-- What this task involves --
Every record that follows must be duplicated exactly, with images left out.

Saved data entries
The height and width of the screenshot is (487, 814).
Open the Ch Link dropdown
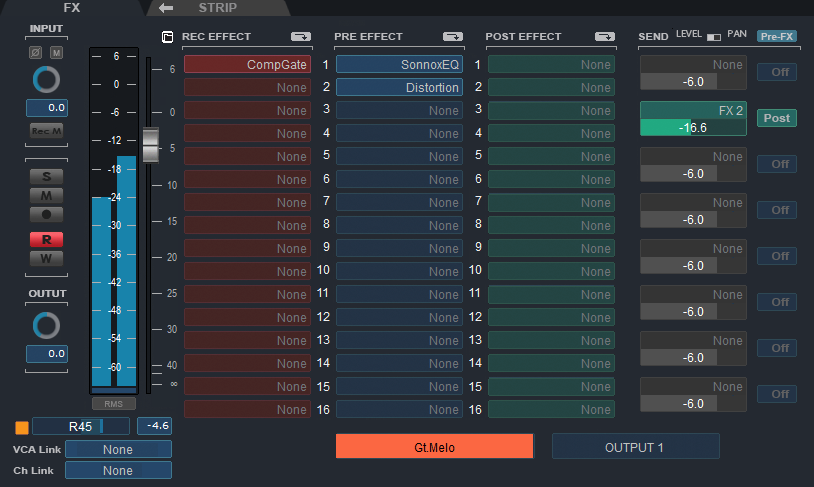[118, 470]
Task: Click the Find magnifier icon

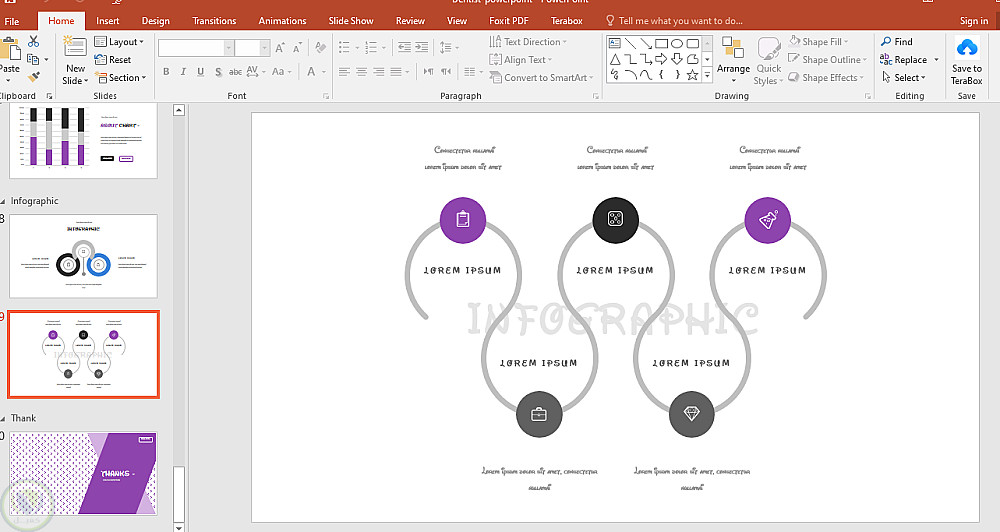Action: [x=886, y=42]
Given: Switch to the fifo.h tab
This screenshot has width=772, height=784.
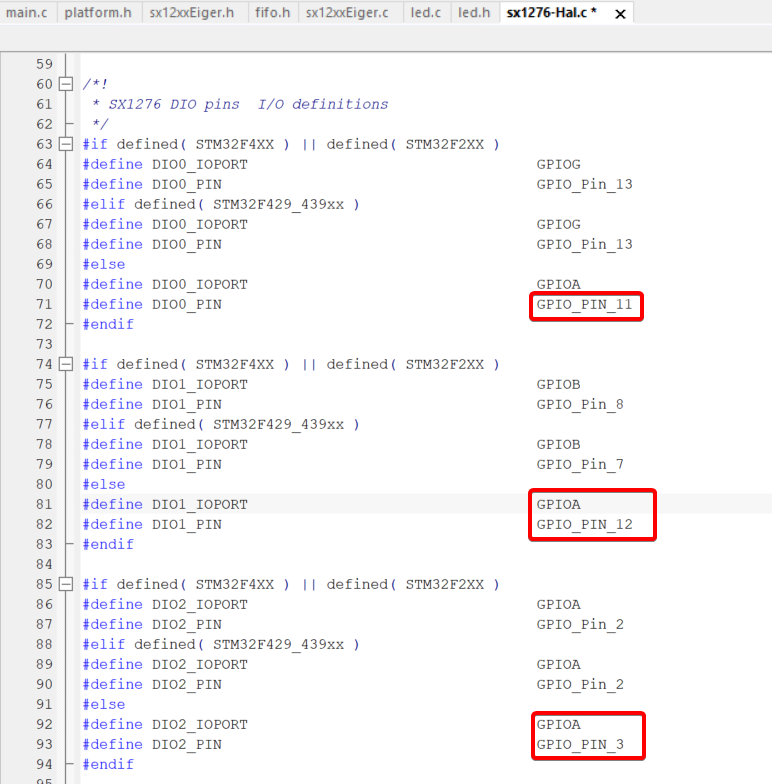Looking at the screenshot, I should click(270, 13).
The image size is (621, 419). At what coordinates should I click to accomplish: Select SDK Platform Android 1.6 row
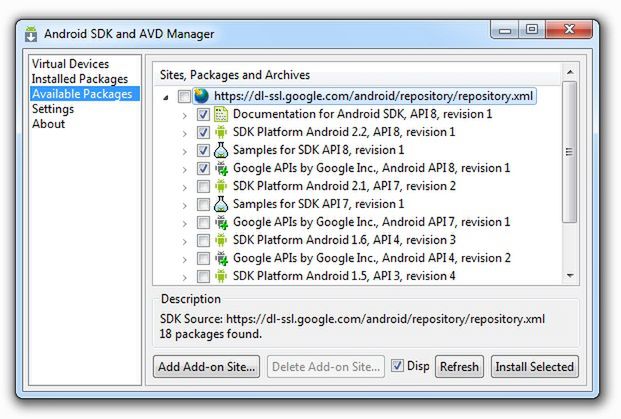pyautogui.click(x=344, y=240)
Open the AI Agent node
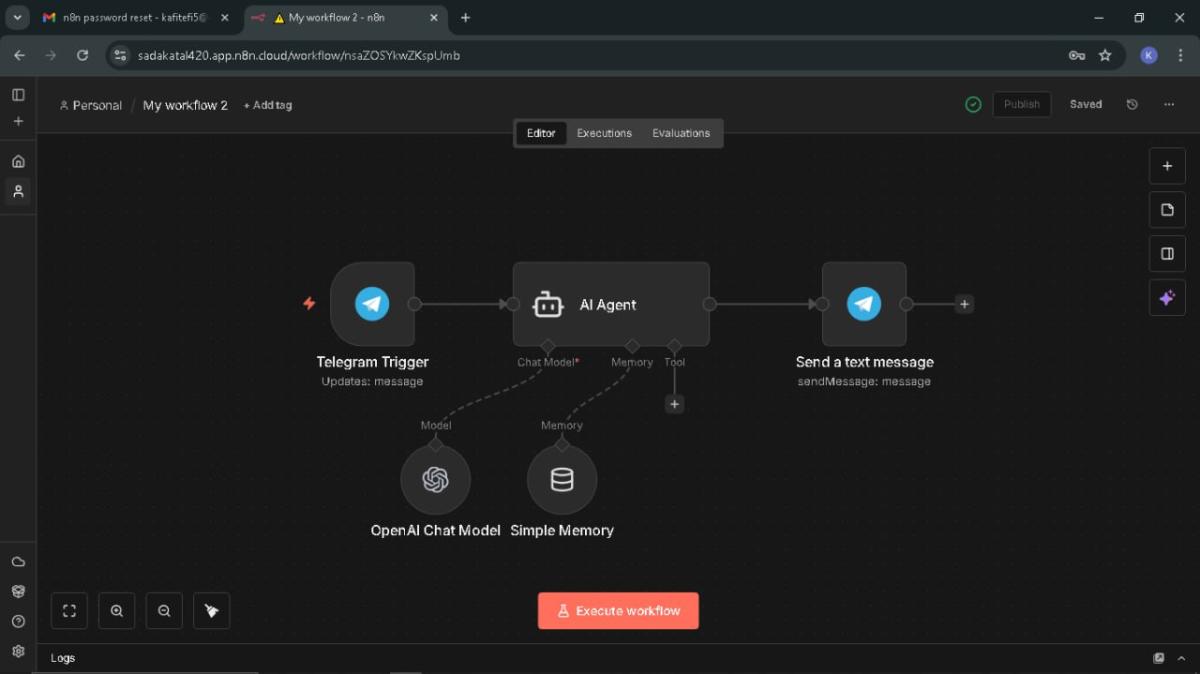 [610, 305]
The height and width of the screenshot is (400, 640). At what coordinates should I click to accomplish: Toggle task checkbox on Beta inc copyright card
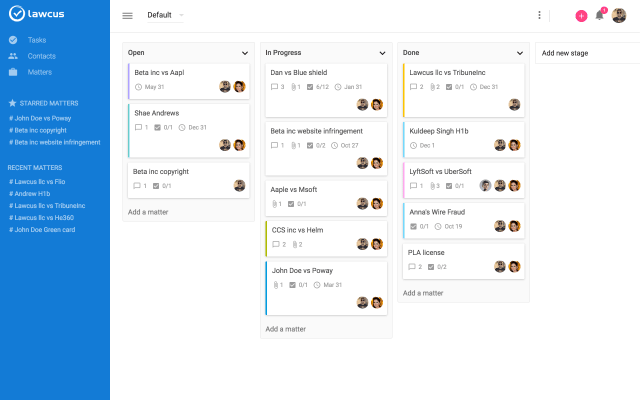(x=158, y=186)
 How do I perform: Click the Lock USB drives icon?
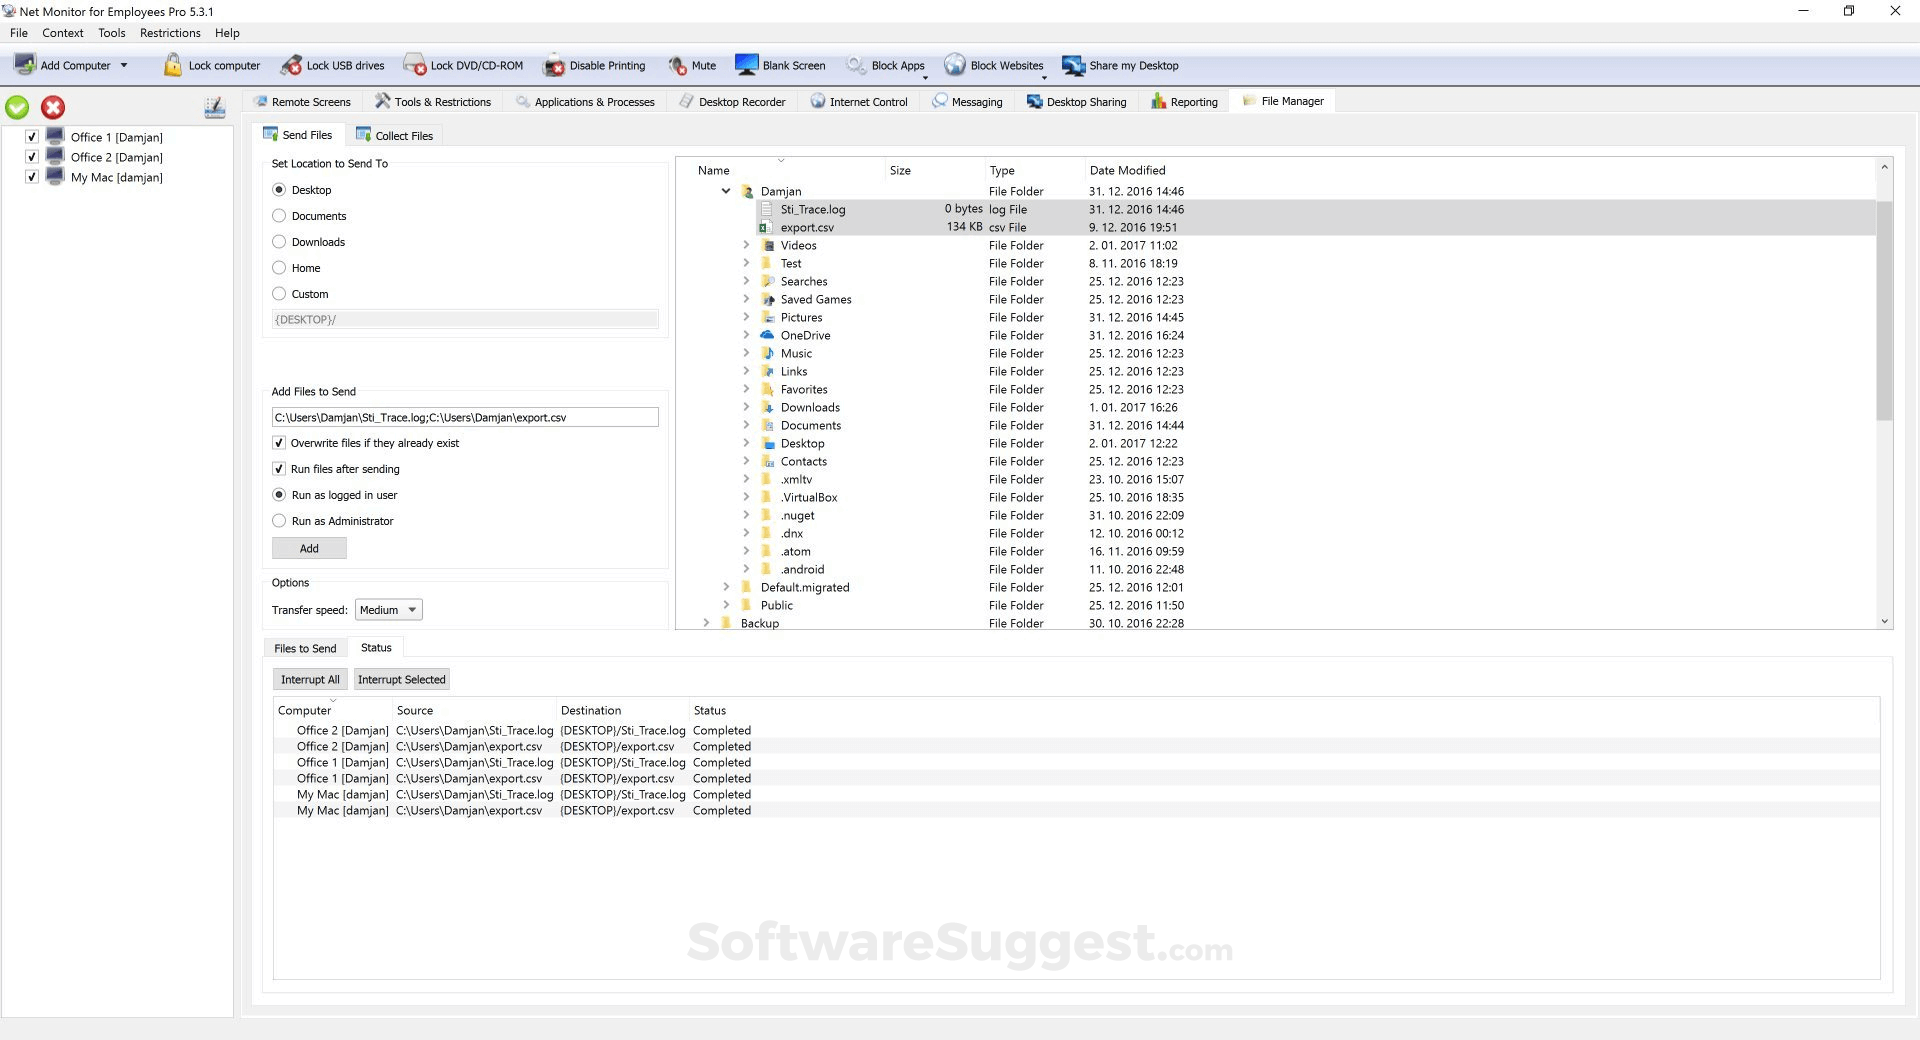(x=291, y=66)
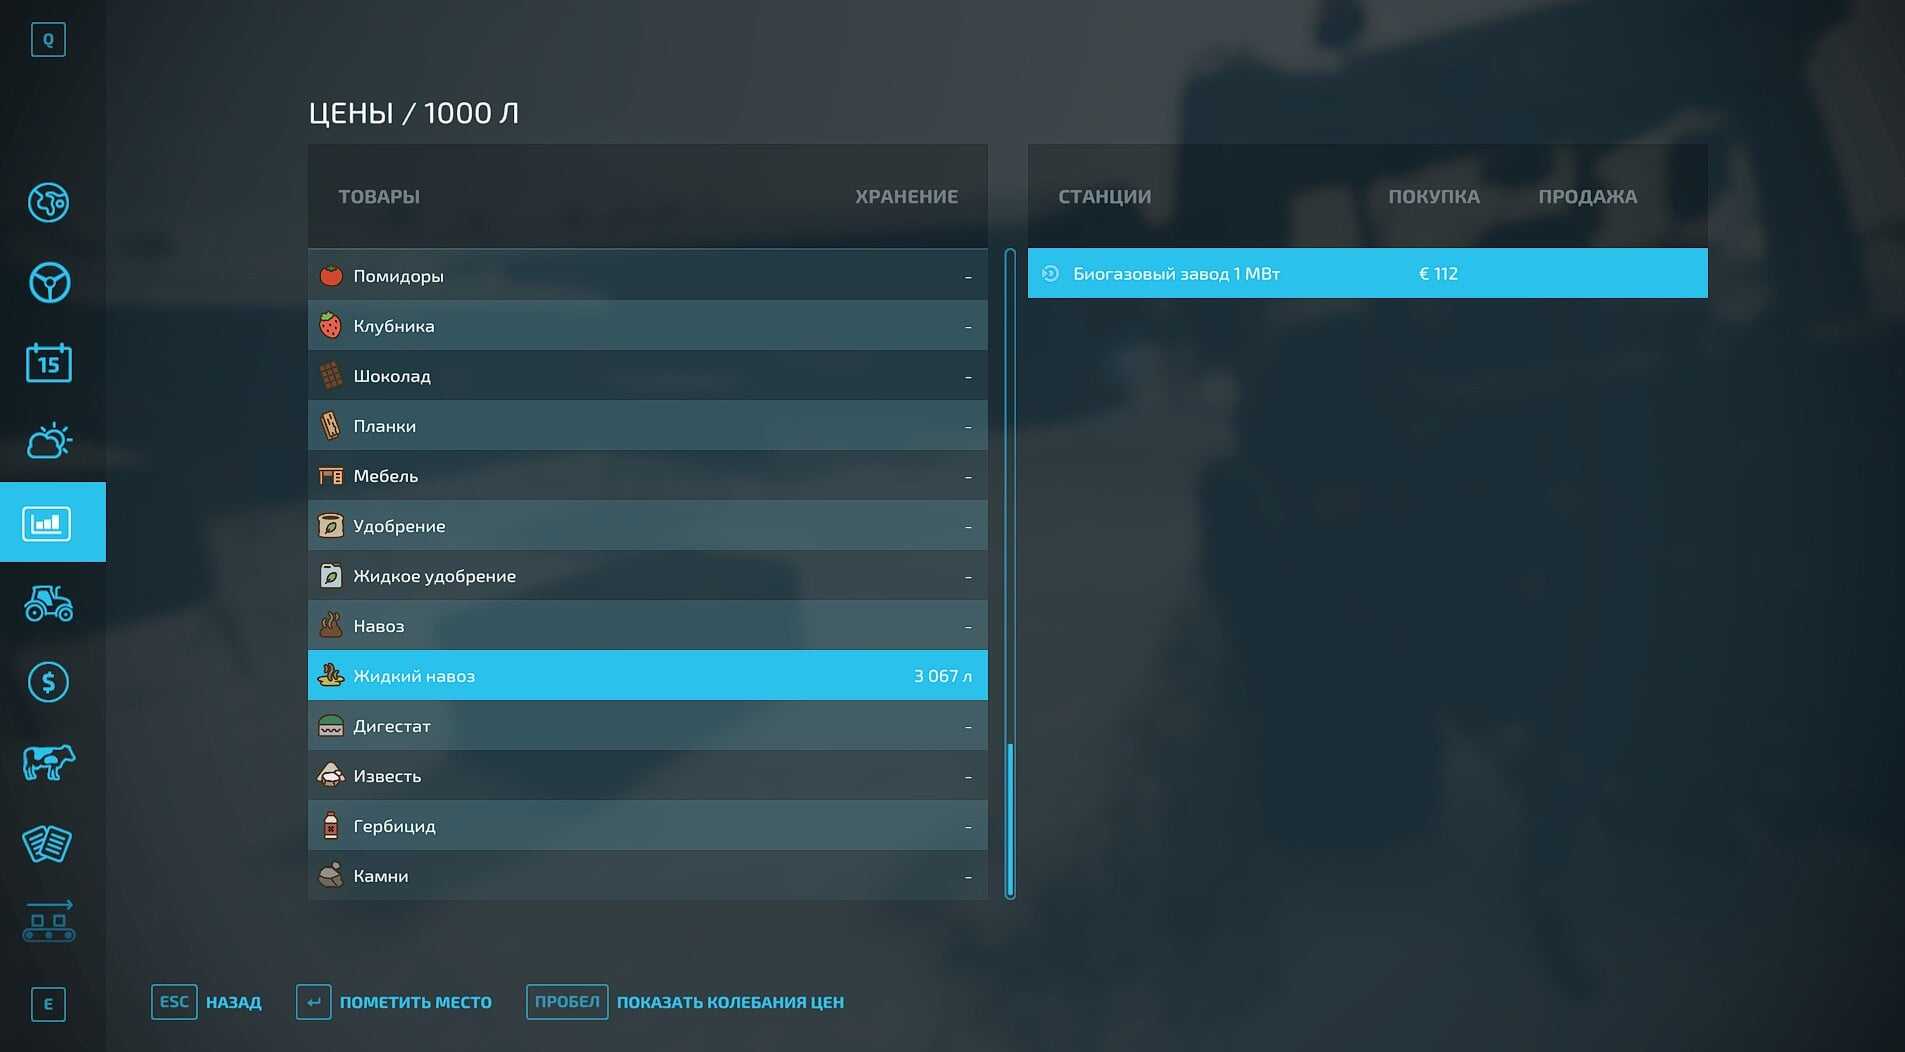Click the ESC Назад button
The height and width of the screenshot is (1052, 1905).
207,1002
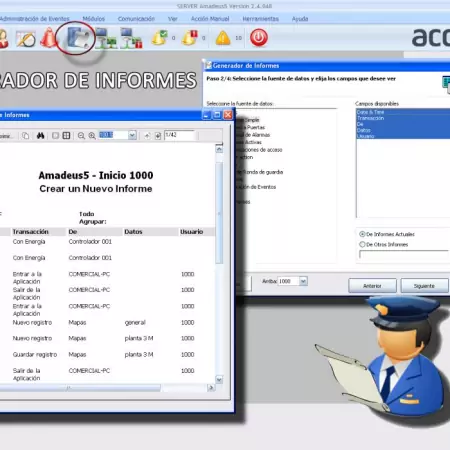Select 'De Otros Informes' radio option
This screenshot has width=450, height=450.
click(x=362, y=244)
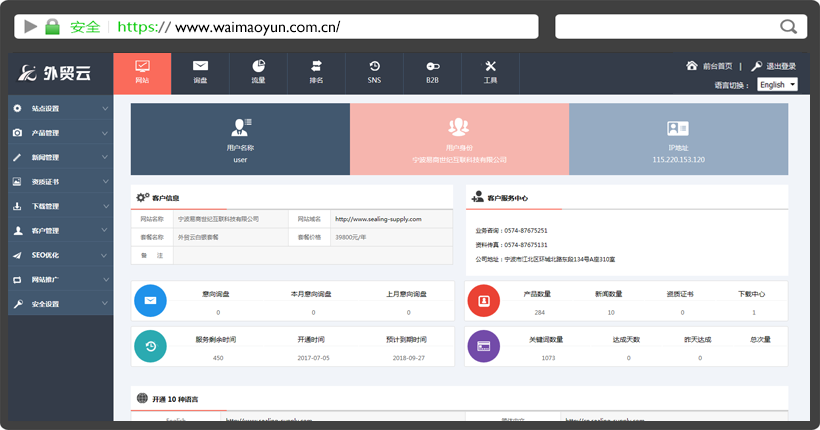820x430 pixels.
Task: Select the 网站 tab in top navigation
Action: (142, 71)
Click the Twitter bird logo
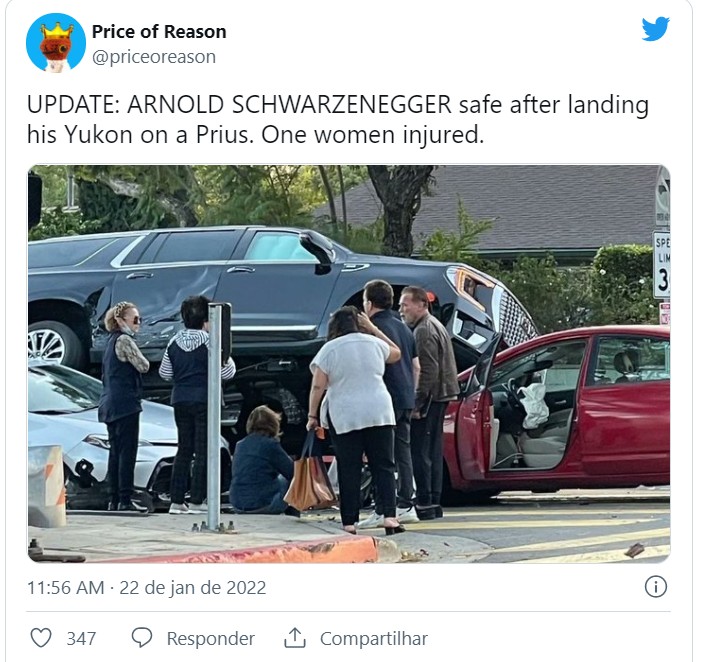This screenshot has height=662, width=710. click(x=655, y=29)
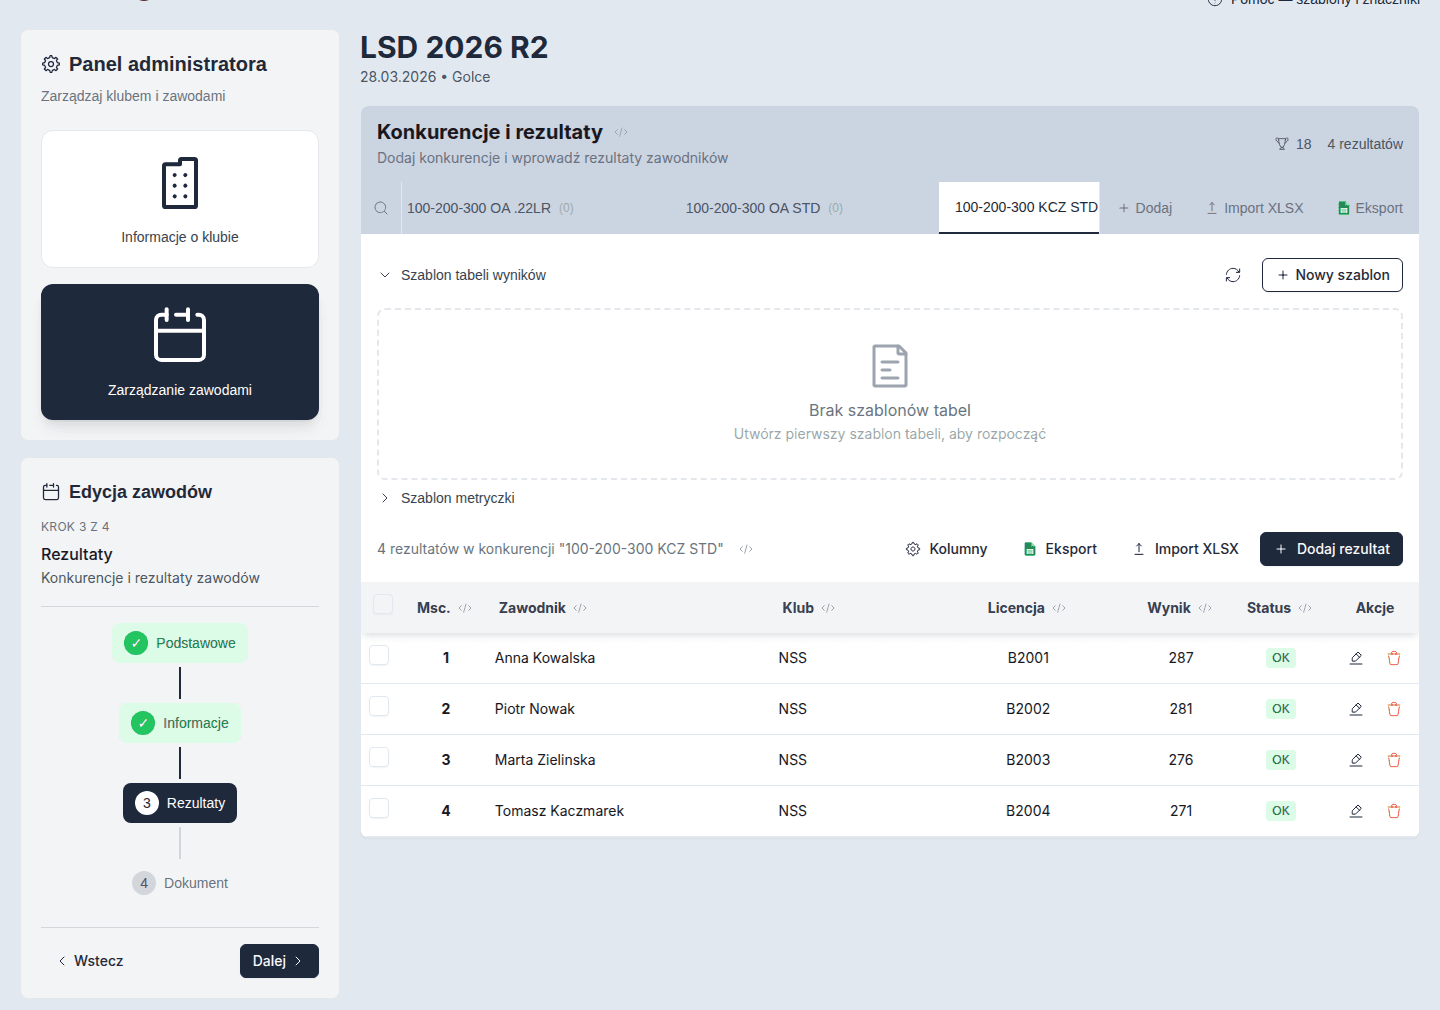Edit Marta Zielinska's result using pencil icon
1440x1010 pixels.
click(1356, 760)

-- Task result --
The height and width of the screenshot is (487, 814).
Open the Ch Link dropdown
[118, 470]
Task: Click the Find magnifier icon

Action: [x=886, y=42]
Given: Switch to the fifo.h tab
This screenshot has width=772, height=784.
Looking at the screenshot, I should click(270, 13).
The image size is (621, 419). At what coordinates should I click to accomplish: Select SDK Platform Android 1.6 row
pyautogui.click(x=344, y=240)
Open the AI Agent node
 [610, 305]
The height and width of the screenshot is (400, 640). At what coordinates should I click to accomplish: Toggle task checkbox on Beta inc copyright card
(x=158, y=186)
 How do I perform: Click the Lock USB drives icon?
(x=291, y=66)
Click the ESC Назад button
The height and width of the screenshot is (1052, 1905).
207,1002
Select 'De Otros Informes' radio option
This screenshot has width=450, height=450.
click(x=362, y=244)
820x430 pixels.
Task: Select the 网站 tab in top navigation
Action: (142, 71)
Click the Twitter bird logo
This screenshot has height=662, width=710. click(x=655, y=29)
Edit Marta Zielinska's result using pencil icon
1440x1010 pixels.
click(1356, 760)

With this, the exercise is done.